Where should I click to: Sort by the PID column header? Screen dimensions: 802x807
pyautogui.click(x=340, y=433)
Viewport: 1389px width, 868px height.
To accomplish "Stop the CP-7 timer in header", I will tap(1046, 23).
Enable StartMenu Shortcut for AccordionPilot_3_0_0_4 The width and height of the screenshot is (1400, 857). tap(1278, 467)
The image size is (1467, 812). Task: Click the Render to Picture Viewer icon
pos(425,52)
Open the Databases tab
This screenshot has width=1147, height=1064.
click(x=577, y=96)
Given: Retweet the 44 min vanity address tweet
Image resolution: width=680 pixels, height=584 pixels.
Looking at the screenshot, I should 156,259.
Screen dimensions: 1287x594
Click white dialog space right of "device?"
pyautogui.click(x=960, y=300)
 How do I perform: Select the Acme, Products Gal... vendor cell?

---

ASSIGNMENT |
Repeat exactly the lines above, starting with the first line of the records and finishing with the line holding "Open the Databases tab". Add no other line.

FINAL ANSWER |
Where should I click to: Sort by the PID column header? Screen dimensions: 802x807
pyautogui.click(x=340, y=433)
Viewport: 1389px width, 868px height.
To accomplish "Stop the CP-7 timer in header", I will tap(1046, 23).
Enable StartMenu Shortcut for AccordionPilot_3_0_0_4 The width and height of the screenshot is (1400, 857). tap(1278, 467)
The image size is (1467, 812). Task: Click the Render to Picture Viewer icon
pos(425,52)
Open the Databases tab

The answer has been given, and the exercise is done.